Today, Christianity as an institutionalized religion is much more fashionable (at least in the western world), but the badge remains the same. Are you a believer of Jesus Christ as Savior and Lord? Have you sincerely repented of sin and received His mercy and forgiveness? Then PROVE IT by publicly wearing the "badge"?
The Presbyterian Mission Agency in contrast says,
"Baptism enacts and seals what the Word proclaims: God's redeeming grace offered to all people. Baptism is God's gift of grace and also God's summons to respond to that grace. Baptism calls to repentance, to faithfulness, and to discipleship. Baptism gives the church its identity and commissions the church for ministry to the world."

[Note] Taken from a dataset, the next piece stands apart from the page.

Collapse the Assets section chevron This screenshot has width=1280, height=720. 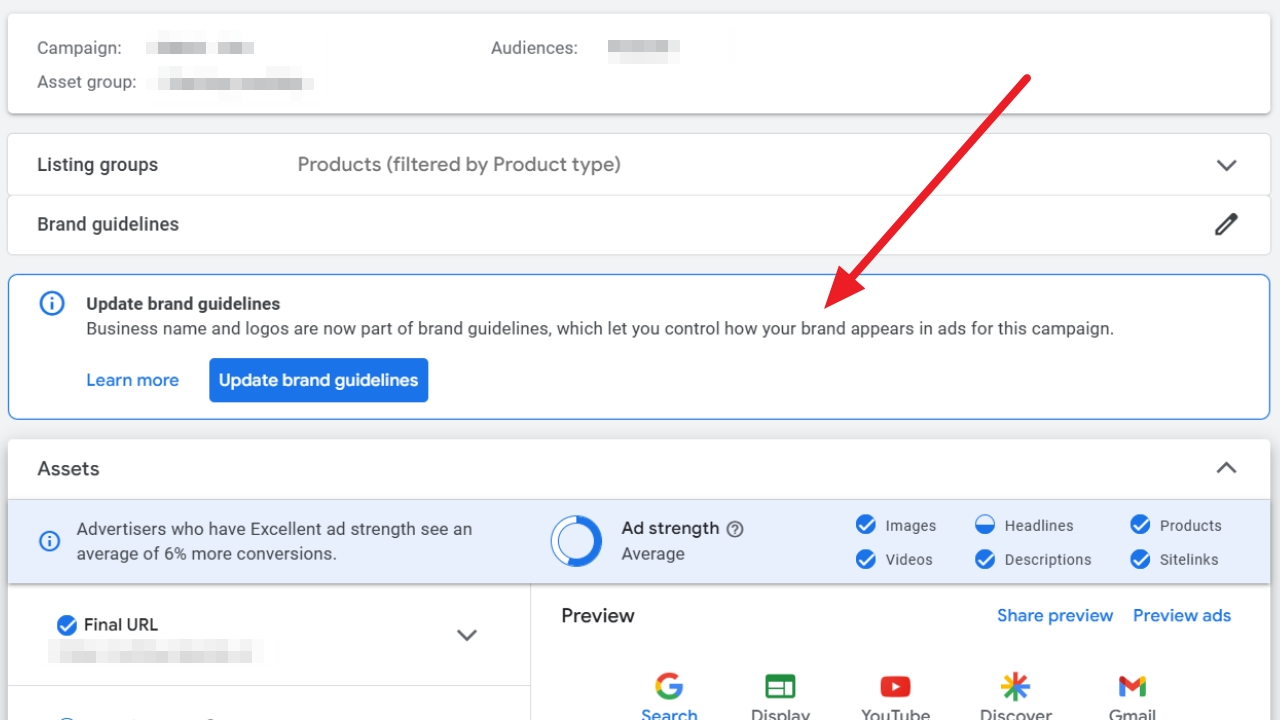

Notice how different that is. The Reformed see baptism first and foremost as beginning with God and reaching down to us, not vice versa. 


Baptism is a sacrament of the New Testament, ordained by Jesus Christ, not only for the solemn admission of the party baptized into the visible Church; but also to be unto him a sign and seal of the covenant of grace, of his ingrafting into Christ, of regeneration, of remission of sins, and of his giving up unto God, through Jesus Christ, to walk in the newness of life.

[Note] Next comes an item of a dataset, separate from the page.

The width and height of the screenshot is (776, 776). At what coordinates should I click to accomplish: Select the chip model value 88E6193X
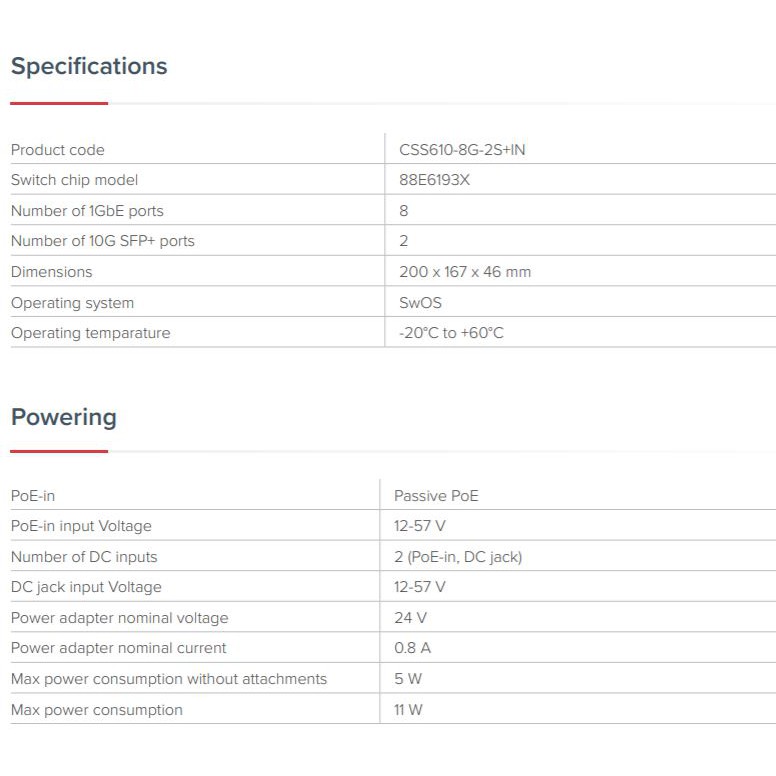[x=434, y=180]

God's sign, communicated to a child as by an impressed seal, confirms the promise given to the pious parent, and declares it to be ratified that the Lord will be God not only to him but to his seed; and that he wills to manifest his goodness and grace not only to him but to his descendents even to the thousandth generation." 
And B.B. Warfield is really on point for Presbyterianism when he says
Baptism is the form that the circumcision which God gave Abraham in the old covenant takes in the new. The apostle therefore called it "the circumcision of Christ," Col. ii. 11, the circumcision, that is, which we have received in this new dispensation in which Christ is now Lord and Master. In the passage from the old covenant to the new the form of the rite was changed, not its substance. It remains a "sign" which God has given his people, marking them out as his, and a "seal" binding them indissolubly to him and pledging them his unbroken favor. Baptism, as circumcision, is a gift of God to his people, not of his people to God. Abraham did not bring circumcision to God; he "received" it from God. God gave it to him as a "sign" and a "seal," not to others but to himself. It is inadequate, therefore, to speak of baptism as "the badge of a Christian man's profession." By receiving it, we do make claim to be members of Christ, and our reception of it does mark us out to the observation of our fellowmen as his followers. But this is only an incidental effect. The witness of baptism is not to others but to ourselves; and it is not by us but by God that the witness is borne. We have believed in the Lord Jesus Christ and God gives us this sign as a perpetual witness that this faith is acceptable to him, and as a seal, an abiding pledge, that he will always treat it as such. He who has been baptized bears in himself God's testimony and engagement to his salvation.
More could be said of course, but I think that's sufficient to demonstrate the real and substantial difference that exists between this and this. Presbyterians and Baptists have a very different understanding of what baptism is. This is undeniable.